Fred Wilson, Iago's Mirror, 2009. Murano glass. H 80, W 48 3/4, D 10 1/2 in.
Just unveiled at the Toledo Museum of Art’s Glass Pavilion is a recent purchase of a 2009 work by Fred Wilson entitled Iago’s Mirror. It has been installed adjacent to a Karen LaMonte frosted glass Dress Impression with Train (2005), a chromatic and weighty counterpoint to the translucent and ethereal work.
“Fred Wilson is an important artist whose work crosses boundaries between the glass world and contemporary art,” said TMA Director Brian Kennedy. “One of the museum’s goals is to acquire works of art of singular merit by distinguished living artists. Iago’s Mirror is a perfect fit within our comprehensive glass collection.”

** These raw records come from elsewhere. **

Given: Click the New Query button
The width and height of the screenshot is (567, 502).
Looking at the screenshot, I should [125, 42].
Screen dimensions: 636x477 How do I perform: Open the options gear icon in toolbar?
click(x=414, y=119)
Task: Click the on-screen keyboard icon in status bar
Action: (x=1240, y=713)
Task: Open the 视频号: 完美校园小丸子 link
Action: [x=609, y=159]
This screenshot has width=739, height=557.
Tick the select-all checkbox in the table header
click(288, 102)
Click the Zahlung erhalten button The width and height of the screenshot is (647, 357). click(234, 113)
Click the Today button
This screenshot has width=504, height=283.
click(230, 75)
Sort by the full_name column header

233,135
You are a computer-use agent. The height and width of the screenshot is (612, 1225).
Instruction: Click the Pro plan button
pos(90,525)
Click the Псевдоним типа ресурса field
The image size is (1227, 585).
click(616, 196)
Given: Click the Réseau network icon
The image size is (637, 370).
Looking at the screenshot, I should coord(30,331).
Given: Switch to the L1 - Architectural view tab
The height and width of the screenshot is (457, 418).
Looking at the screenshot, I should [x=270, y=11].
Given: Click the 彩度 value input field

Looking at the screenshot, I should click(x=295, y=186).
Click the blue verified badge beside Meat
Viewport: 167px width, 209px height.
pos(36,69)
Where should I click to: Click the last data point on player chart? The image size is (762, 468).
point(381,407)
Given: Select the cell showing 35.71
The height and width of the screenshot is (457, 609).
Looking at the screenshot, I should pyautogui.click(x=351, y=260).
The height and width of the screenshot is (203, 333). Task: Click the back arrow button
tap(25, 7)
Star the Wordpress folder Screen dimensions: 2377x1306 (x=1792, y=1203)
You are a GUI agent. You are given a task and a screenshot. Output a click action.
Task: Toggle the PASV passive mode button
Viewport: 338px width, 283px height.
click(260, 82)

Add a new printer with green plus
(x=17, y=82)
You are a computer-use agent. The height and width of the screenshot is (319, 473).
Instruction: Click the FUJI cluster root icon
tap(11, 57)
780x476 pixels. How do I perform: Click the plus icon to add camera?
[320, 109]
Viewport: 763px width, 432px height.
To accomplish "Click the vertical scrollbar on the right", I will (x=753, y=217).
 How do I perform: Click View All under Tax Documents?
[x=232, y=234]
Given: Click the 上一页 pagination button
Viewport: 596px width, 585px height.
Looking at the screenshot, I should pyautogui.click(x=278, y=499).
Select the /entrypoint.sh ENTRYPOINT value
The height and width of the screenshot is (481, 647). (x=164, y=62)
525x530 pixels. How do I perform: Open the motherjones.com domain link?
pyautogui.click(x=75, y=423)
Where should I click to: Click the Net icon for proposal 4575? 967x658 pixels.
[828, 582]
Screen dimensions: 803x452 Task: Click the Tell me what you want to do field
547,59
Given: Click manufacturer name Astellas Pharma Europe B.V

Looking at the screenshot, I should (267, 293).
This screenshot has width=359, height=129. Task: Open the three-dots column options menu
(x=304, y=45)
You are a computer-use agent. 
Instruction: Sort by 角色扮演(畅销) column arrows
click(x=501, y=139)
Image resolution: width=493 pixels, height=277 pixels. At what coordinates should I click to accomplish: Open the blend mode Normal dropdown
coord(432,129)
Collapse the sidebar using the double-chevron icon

Conceptual artist Wilson, born in 1954 in New York City, graduated with a BFA from SUNY/Purchase. His work, which often takes on issues of race in highly metaphoric installations that frequently employ glass, is represented by The Pace Gallery.
Wilson began working in glass in 2001 during a residency at the Pilchuck Glass School. It is a medium well-suited to his explorations of ideas of beauty. In 2009 he worked with Berengo Studios in Venice to develop a process for layering mirrors together while preserving the intricate details of a traditional 18th-century Murano mirror. According to a Toledo Museum of Art release: “To create the dark reflection cast by Iago’s Mirror, the back side is colored black rather than silver. Black glass is the most difficult to create and always has a colored hue, here a deep purple.”
“Iago’s Mirror ties in beautifully with the Museum’s glass collection,” said Jutta Page, the TMA’s curator of glass and decorative arts. “Glass mirrors are an important aspect of luxury glass production since the Renaissance, and Venetian mirrors especially—which had to be imported and were precarious to ship due to their size—were and still are the epitome of such luxury home furnishings.”